1. Limited time only! Sign up for a free 30min personal tutor trial with Chegg Tutors
    Dismiss Notice
Dismiss Notice
Join Physics Forums Today!
The friendliest, high quality science and math community on the planet! Everyone who loves science is here!

Strange indexing in Fortran Code

  1. Feb 7, 2012 #1
    Hi all,

    I am totally new to fortran. I have to convert a code that is actually written in the fortran to matlab. There is only one subroutine that is totally mysterious for me. I am posting the part of code I have problem with, below:


    1. subroutine cciri(xMODIP,mth,UT,R12,alat,along,foF2,M3000)
    2. implicit real*8 (a-h,o-z)
    3. real*8 M3000
    4. character*10 filena
    5. character*2 cm
    6. dimension FF0(988),xm0(441),F2(13,76,2),FM3(9,49,2)
    7. integer QM(7),QF(9)

    8. save

    9. data QF/11,11,8,4,1,0,0,0,0/,QM/6,7,5,2,1,0,0/
    10. data montha,monthb,Rga/13,14,-10.0D0/

    11. if (mth.ne.montha) then
    12. write(cm,'(I2.2)') mth+10
    13. filena='ccir'//cm//'.asc'
    14. open(77,file=filena,status='OLD')
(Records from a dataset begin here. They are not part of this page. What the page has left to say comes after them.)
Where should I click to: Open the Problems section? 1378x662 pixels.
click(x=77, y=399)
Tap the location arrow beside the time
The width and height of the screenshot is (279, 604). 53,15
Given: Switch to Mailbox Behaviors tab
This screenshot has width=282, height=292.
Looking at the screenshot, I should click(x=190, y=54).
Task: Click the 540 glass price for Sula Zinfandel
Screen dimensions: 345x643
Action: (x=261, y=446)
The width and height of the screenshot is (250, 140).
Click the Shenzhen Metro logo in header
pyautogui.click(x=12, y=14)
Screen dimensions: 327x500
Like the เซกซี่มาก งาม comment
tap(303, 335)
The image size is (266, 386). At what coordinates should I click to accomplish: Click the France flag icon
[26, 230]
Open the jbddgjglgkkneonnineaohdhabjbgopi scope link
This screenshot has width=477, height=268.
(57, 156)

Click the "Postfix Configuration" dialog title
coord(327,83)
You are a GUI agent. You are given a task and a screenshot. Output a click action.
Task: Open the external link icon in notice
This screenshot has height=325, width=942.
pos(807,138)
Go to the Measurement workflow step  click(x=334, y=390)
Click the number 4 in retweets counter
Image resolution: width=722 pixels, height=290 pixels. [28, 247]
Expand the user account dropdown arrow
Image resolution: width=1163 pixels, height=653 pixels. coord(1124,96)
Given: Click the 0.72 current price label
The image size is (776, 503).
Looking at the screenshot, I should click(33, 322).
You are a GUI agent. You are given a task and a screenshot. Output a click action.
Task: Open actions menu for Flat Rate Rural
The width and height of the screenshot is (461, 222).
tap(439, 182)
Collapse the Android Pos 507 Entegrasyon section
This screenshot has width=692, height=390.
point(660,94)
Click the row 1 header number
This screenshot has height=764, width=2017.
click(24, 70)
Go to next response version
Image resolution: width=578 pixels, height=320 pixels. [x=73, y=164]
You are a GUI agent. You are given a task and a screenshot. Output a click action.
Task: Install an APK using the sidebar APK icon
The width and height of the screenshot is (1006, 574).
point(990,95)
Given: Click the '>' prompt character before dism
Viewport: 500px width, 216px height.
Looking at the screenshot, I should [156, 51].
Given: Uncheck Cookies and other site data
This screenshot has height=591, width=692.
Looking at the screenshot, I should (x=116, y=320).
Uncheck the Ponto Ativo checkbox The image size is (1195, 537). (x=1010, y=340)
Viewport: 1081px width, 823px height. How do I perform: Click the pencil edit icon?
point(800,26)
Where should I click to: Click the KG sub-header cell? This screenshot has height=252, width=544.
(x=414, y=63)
    15. read(77,'(4E16.8)') F2,FM3

    16. close(77)
    17. montha=mth
    18. endif

    19. if (R12.ne.Rga.or.mth.ne.monthb) then
    20. RR2=R12/100.0D0
    21. RR1=1.0D0-RR2

    22. do i=1,76
    23. do j=1,13
    24. k=j+13*(i-1)
    25. FF0(k)=F2(j,i,1)*RR1+F2(j,i,2)*RR2
    26. enddo
    27. enddo

    Just for reference, here are few lines taken from the files ccirXX.asc

    0.56421361E+01 -0.81572428E-01 0.20138618E+00 0.42779669E-01
    0.44377025E-01 0.38025160E-02 -0.87150786E-03 0.21708569E-01
    -0.23025220E-01 -0.33594195E-02 0.21446483E-03 -0.18263943E-02
    -0.12104558E-01 -0.10026588E+01 -0.77602589E+00 0.80115181E+00
    -0.27182043E+00 0.54614949E+00 -0.18997940E+00 0.82413152E-01
    -0.38998052E-01 -0.97885408E-01 0.13837354E+00 0.10652158E+00

    Can anybody please explain lines 15 & 25 to me. I mean on line 15, variables F2 and FM3 are loaded as variables while on line 25 they are treated as 3D arrays? How is this possible? What is the logic behind this code? Mind you that the code is running absolutely fine in frotran.
    Please help!.
     
  2. jcsd
  3. Feb 7, 2012 #2
    Code (Text):
    6. dimension FF0(988),xm0(441),F2(13,76,2),FM3(9,49,2)
    declares the variables F2 and FM3 to be arrays with the listed dimensions.

    Code (Text):
    15. read(77,'(4E16.8)') F2,FM3
    reads the values into the variables according to the style

    Code (Text):
    (4E16.8)
    i.e. 4 blocks of E16.8 data, as you see in the data file. The read statement is ambiguous (I'd have used an iterator in a loop) but I'd guess that it will fill the three F2 slots then the first FM3 slot... ?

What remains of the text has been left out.